In an age of counterinsurgency campaigns and the growing need for persistent manned and unmanned surveillance and quick-strike capabilities in hostile regions, some aircraft makers are looking at smaller designs, and taking the human out of the loop on manned aircraft to fulfill these needs.
Boeing has a few programs in the works, according to Philip Dunford, the company’s vice president / general manager of Rotorcraft Systems, said on Wednesday afternoon at the Paris Air Show. The company is developing an optionally unmanned AH-6U Little Bird helicopter, that can either be flown by a pilot, or fly autonomously on a pre-planned path. Part of the mission package also includes an override function, that allows a pilot - if one is in the aircraft in flight - to take over the controls at any time. The aircraft already has 450 hours of unmanned flying time under its belt, and Dunford said he’s flown in it while it was on a preprogrammed route.

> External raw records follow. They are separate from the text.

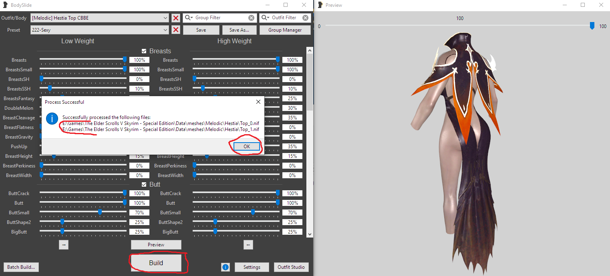Image resolution: width=610 pixels, height=276 pixels.
Task: Click the right arrow copy button under Low Weight
Action: (64, 245)
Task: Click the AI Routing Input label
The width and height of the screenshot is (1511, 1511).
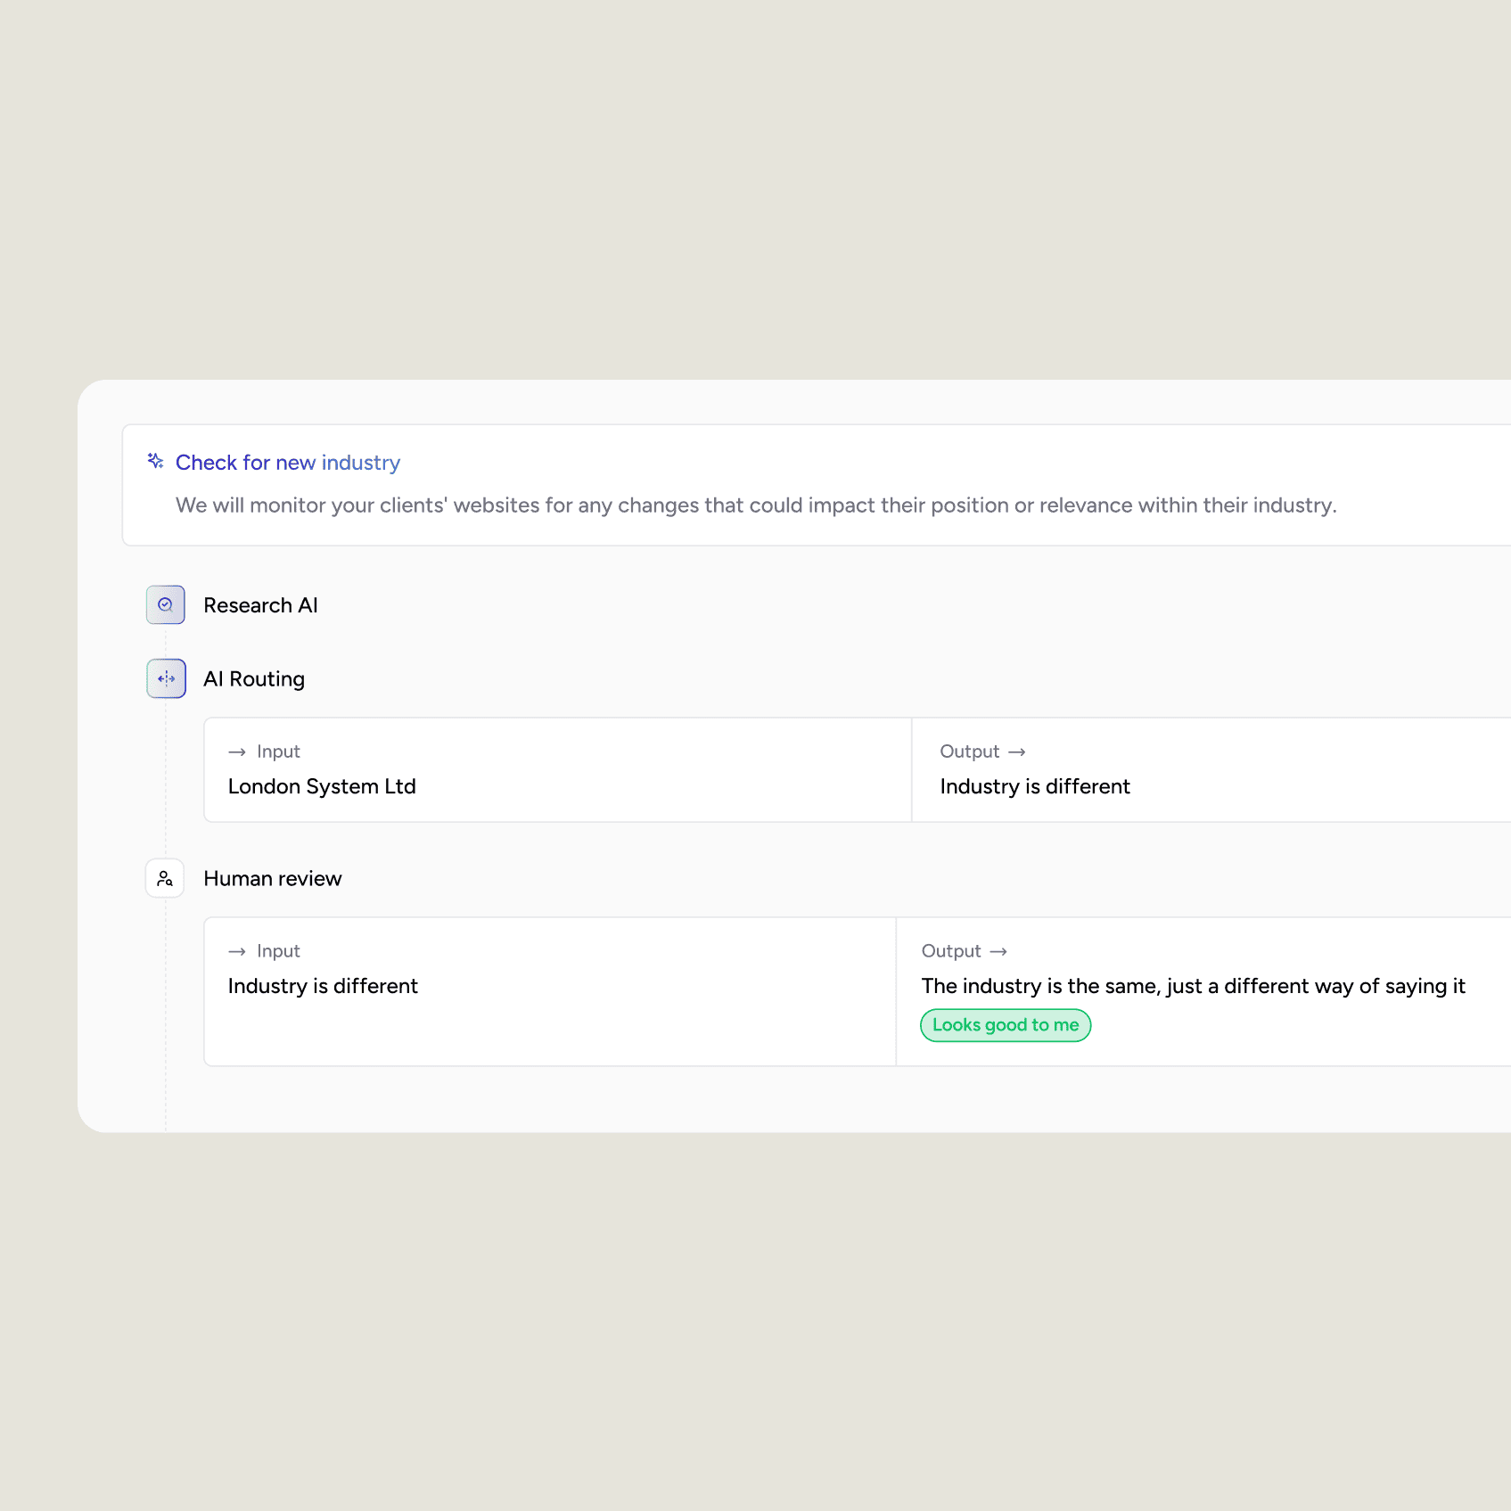Action: pyautogui.click(x=278, y=751)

Dunford described another version of the Little Bird, the AH-6i, as “a low-risk, light-attack combat helicopter,” that the company both believes will be affordable, and “we think there’s flexibility for growth in this, so much so that we’re investing our own funds in taking the airplane to high altitudes. We’re going to demonstrate it at 6,000 feet, 95-degree, high-altitude performance capability on it later this year. We’ve developed new blades and we’re upgrading the engine,” and it will be a new-build fuselage. In the end, the price of the helicopter ultimately “depends on the options we put on it, but it will be a significant improvement over" the cancelled Armed Reconnaissance Helicopter.